Avec l'Empereur Othon IV de Brunswick et le Ferrand de Flandre, il attaque le royaume de France en 1214, et la bataille entre les deux armées eut lieu à Bouvines. Vaincu, il est l'un des derniers à se rendre et refuse de se soumettre au roi. Le Roi Philippe-Auguste de France lui confisque ses terres, pour les donner son fils Philippe Hurepel et marie celui-ci avec la fille de Renaud Mathilde de Dammartin, et Renaud restera emprisonné dans la forteresse de Péronne jusqu'à sa mort en 1227.

Il n'a pas eu d'enfants de Marie de Châtillon. D'Ide de Lorraine, il eut une fille :

  • Mathilde de Dammartin (1202 † 1259), comtesse de Boulogne, d'Aumale et de Dammartin, fille des précédents
mariée à :
  1. en 1218 à Philippe Ier Hurepel de France (1200 † 1234), comte de Clermont-en-Beauvaisis
  2. en 1235 à Alphonse III, roi de Portugal (1210 † 1279)

branche des comtes de Ponthieu

Simon de Dammartin, comte de Ponthieu, comte d'Aumale, comte de Montreuil, né vers 1180, mort vers 1239, est le frère cadet de Renaud de Dammartin. Il épouse vers 1208 Marie de Ponthieu, comtesse de Ponthieu, comtesse de Montreuil, mortee vers 1250, fille de Guillaume II dit Guillaume IV Talvas de Ponthieu, et d'Adèle de France. De ce mariage, sont nées:

  • Philippe ou Philippa de Dammartin, morte vers 1280. Elle épouse en 1253 le Comte Otton II de Gueldre, né vers 1215 et mort vers 1271.
  • Marie de Dammartin, morte vers 1279. Elle épouse vers 1240 Jean de Pierrepont, né vers 1205 et mort vers 1251.
  • Agathe de Dammartin, morte vers 1268. Elle épouse le vicomte Aimeri de Châtellerault, mort vers 1242.

Armoiries

La branche aînée de la famille portait : d'or, à deux fasces de gueules, accompagné de neuf merlettes du même, rangées en orle.

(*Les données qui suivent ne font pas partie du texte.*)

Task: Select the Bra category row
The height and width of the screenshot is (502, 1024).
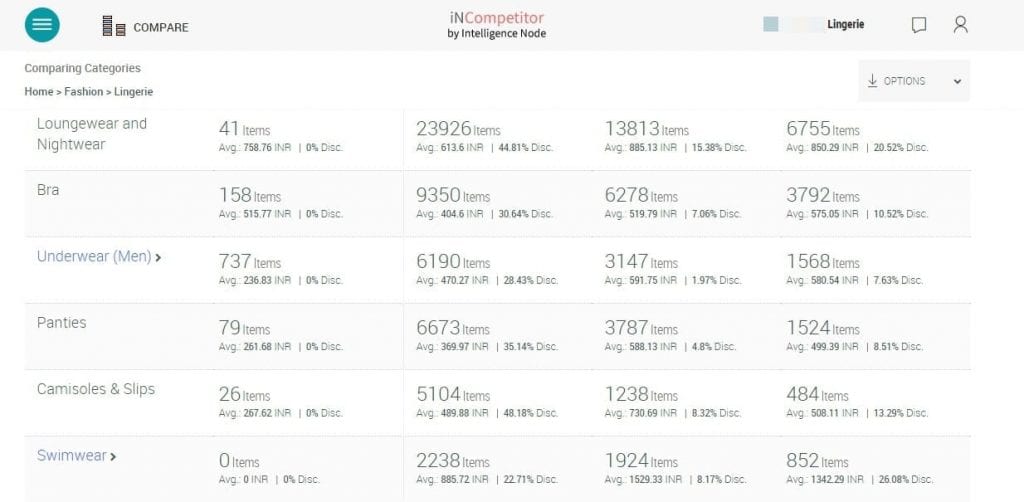Action: point(48,190)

La branche cadette de Dammartin portait pour armoiries fascé d'argent et d'azur à la bordure de gueules. Il est dit[2] que le fascé représente les armoiries des premiers comtes de Dammartin, et que la bordure est une brisure des Mello. Cette assertion est malheureusement fausse, car les plus anciennes armoiries n'étant attesté qu'à partir du milieu du XIIe siècle, les premiers comtes de Dammartin n'ont pas pu avoir d'armoiries. Le fascé représente peut-être le motif de leur bannière, mais rien ne permet de l'affirmer. D'autre part, on se demande pourquoi, alors que la branche cadette reprit le nom de l'ancienne maison de Dammartin, elle se crut obligée de briser l'écu des Dammartin plutôt que de le reprendre inchangé.

Notes et références

  1. Foundation for Medieval Genealogy : Aubry III de Dammartin
  2. l'origine de cette affirmation est inconnue.